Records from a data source
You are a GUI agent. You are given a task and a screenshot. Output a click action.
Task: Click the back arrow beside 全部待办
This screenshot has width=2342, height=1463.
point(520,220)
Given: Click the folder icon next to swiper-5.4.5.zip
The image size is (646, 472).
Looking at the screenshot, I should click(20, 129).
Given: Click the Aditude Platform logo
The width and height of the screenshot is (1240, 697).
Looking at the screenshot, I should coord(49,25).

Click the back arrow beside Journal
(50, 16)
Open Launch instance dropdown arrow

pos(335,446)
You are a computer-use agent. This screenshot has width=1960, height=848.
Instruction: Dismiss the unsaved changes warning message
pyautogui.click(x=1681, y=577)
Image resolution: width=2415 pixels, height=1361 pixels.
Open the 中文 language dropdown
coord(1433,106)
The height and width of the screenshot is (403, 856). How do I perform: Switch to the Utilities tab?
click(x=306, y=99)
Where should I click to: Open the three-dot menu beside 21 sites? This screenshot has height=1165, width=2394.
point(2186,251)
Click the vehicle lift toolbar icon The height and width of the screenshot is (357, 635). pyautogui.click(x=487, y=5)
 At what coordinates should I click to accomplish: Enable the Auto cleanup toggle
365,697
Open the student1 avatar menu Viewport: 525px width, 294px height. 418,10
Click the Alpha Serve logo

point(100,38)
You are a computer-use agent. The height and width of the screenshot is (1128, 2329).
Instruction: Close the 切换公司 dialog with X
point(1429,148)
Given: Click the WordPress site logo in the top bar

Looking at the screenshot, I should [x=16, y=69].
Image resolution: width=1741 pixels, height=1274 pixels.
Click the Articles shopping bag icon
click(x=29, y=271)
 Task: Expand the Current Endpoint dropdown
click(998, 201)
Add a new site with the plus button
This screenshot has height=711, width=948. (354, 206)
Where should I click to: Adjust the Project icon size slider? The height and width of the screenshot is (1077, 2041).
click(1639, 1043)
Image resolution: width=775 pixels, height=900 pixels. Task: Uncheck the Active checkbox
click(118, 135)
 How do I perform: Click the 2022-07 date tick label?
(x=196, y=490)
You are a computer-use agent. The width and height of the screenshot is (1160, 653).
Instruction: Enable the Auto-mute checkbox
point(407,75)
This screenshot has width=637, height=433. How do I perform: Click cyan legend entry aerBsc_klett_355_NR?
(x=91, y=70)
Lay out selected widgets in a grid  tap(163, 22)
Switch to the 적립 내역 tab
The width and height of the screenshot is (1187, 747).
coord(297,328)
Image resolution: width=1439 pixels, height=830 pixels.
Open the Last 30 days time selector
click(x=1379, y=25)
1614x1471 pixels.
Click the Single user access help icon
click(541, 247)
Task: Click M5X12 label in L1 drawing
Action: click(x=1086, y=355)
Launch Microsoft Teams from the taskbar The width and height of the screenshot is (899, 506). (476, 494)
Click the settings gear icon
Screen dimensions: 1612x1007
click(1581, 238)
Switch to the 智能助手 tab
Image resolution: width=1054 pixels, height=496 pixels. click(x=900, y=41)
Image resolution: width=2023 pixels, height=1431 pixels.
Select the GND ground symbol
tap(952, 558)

(Work request):
Copy only this part of the entries above: the line with "Open the Last 30 days time selector", the line with "Image resolution: width=2023", and the lines between, all exactly as written.

(Problem solution):
Open the Last 30 days time selector
click(x=1379, y=25)
1614x1471 pixels.
Click the Single user access help icon
click(541, 247)
Task: Click M5X12 label in L1 drawing
Action: click(x=1086, y=355)
Launch Microsoft Teams from the taskbar The width and height of the screenshot is (899, 506). (476, 494)
Click the settings gear icon
Screen dimensions: 1612x1007
click(1581, 238)
Switch to the 智能助手 tab
Image resolution: width=1054 pixels, height=496 pixels. click(x=900, y=41)
Image resolution: width=2023 pixels, height=1431 pixels.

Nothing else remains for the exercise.